Pouco depois, a assistente de bordo dá as boas-vindas aos passageiros, fazendo ecoar na cabine um “Slava Ukraini” (glória à Ucrânia), expressão que todos aplaudem e repetem em voz alta. Assim que o avião descola, muitos aproveitam para dormir. Grande parte das crianças, porém, continua a brincar. “Temos lápis e desenhos para lhes entregar”, diz a responsável Cláudia Lourenço, apressando-se a distribuir os presentes. Entre sorrisos e expressões de alegria, muitos apressam-se a colorir os bonecos inscritos nas folhas de papel.


Liliya Mazur, ucraniana a viver em Portugal, é uma das intérpretes
Liliya Mazur, ucraniana a viver em Portugal, é uma das intérpretes
Durante a viagem, as crianças fizeram pinturas
Durante a viagem, as crianças fizeram pinturas


Dia 2,13h10 | Um kit de boas-vindas à espera

Assim que o avião aterra no aeroporto militar de Figo Maduro, os refugiados são encaminhados para um pavilhão, onde são recebidos pelo Serviço de Estrangeiros e Fronteiras e pelo Alto Comissariado para as Migrações. Além da verificação dos documentos, são submetidos também a testes à Covid-19. É-lhes dada uma refeição. De seguida, e já noutra sala, são recebidos pelos paroquianos do Campo Grande. À sua espera têm um kit de boas-vindas, com comida e roupa, e brinquedos para as crianças. Ninguém se vai embora, sem que a organização se certifique que têm alguém à sua espera, no exterior, ou transporte para se encontrarem com as famílias que os vão acolher. “Procuramos acompanhar as pessoas da melhor maneira possível e potenciar a sua integração, daí termos trazido sobretudo pessoas com família em Portugal”, explica Cláudia Lourenço.
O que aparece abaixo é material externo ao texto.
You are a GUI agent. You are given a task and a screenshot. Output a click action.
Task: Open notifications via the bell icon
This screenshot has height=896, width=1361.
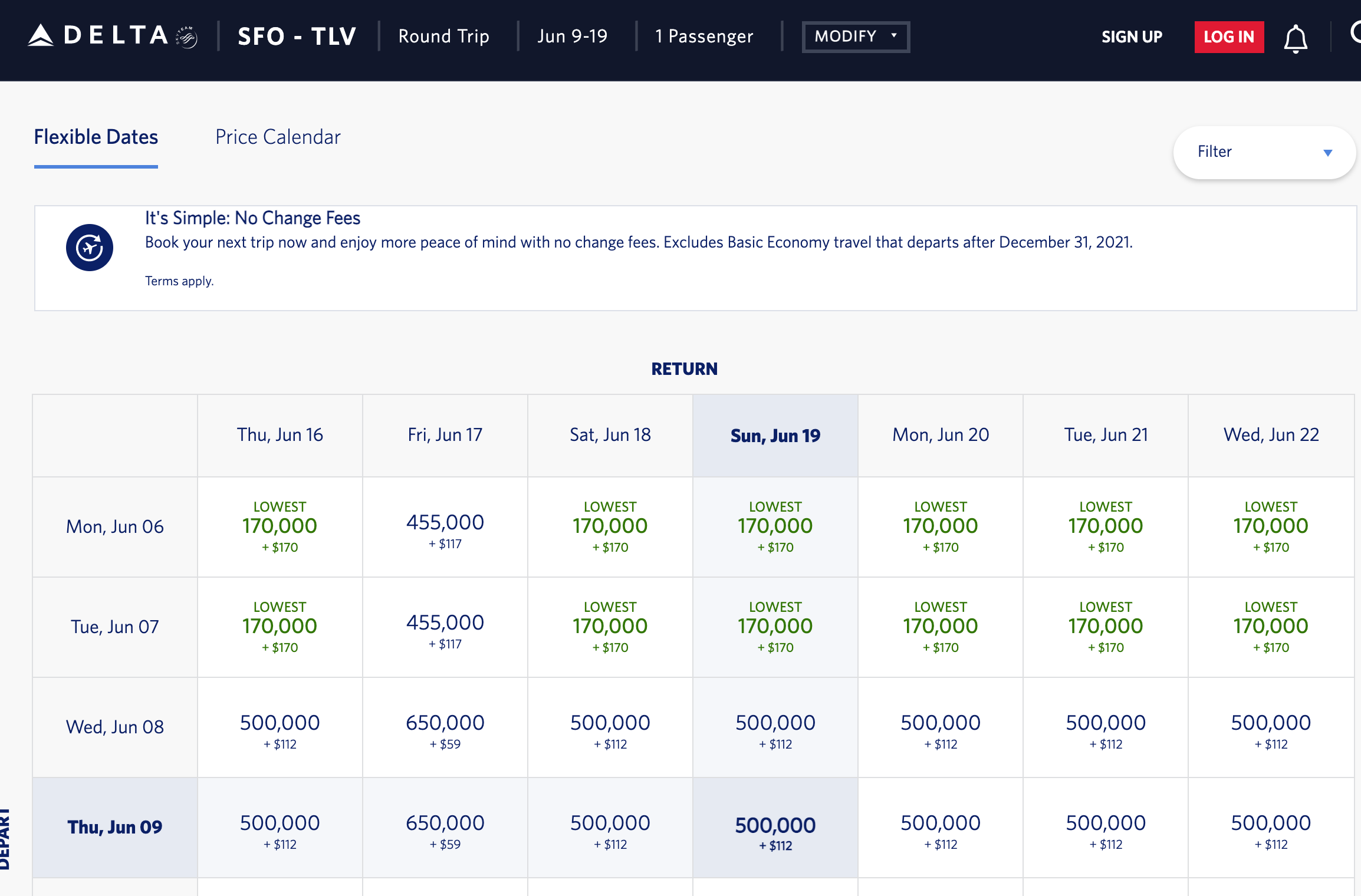click(1295, 38)
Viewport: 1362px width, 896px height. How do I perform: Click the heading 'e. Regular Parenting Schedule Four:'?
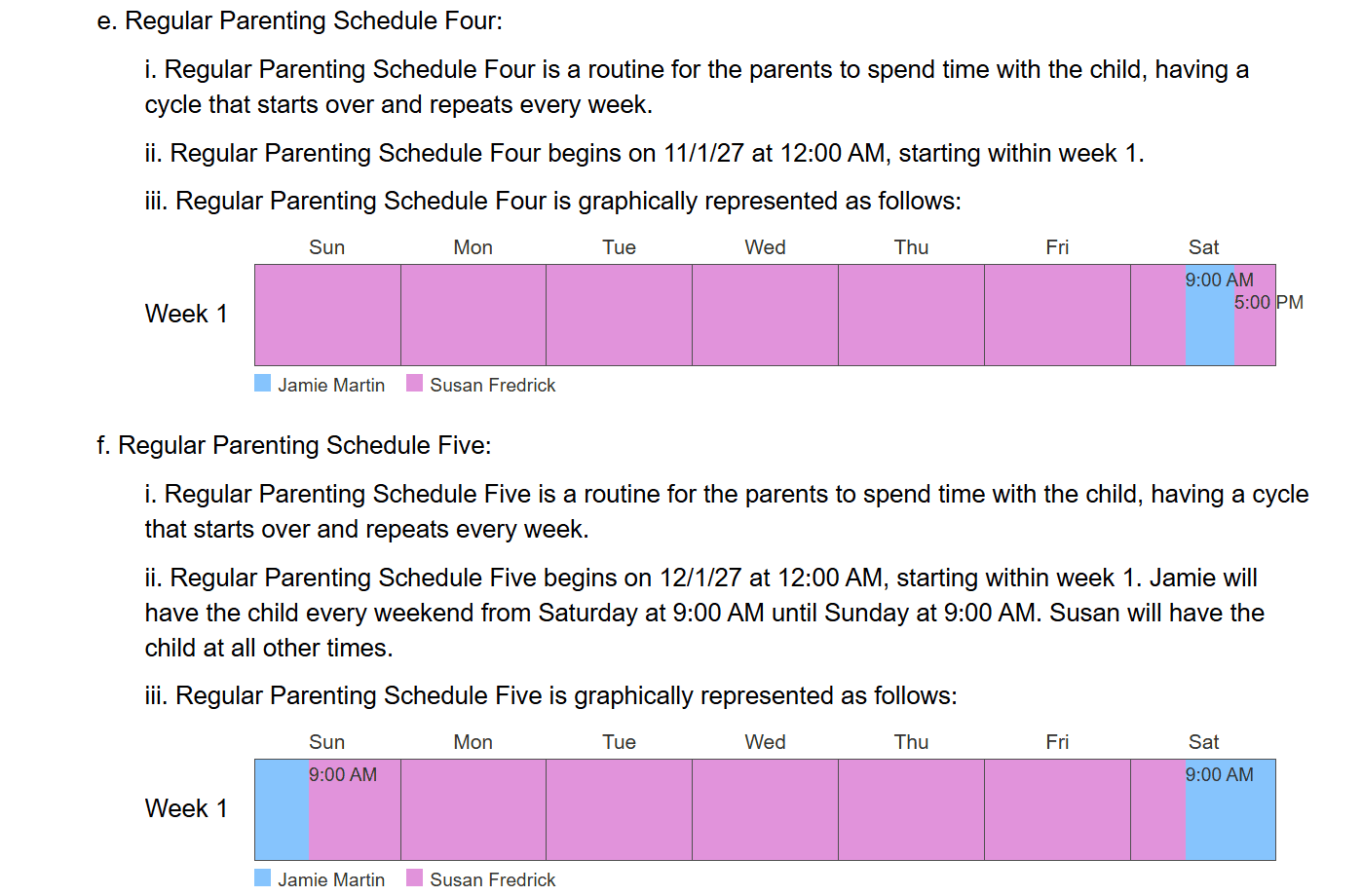(300, 20)
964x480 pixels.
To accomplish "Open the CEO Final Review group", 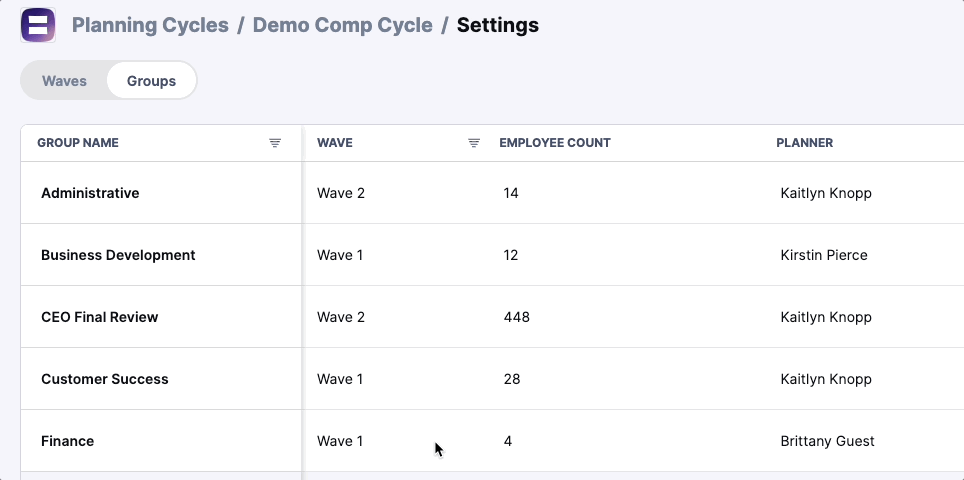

À medida que as famílias de refugiados se despedem da organização, ecoam pela sala repetidas expressões de agradecimento. “Nesta guerra, tenho encontrado muitas pessoas generosas”, sublinha uma das refugiadas.

“O futuro? Não sei como será. O que queria mesmo era voltar para casa.”




A Renascença viajou a convite da Fundação Santander.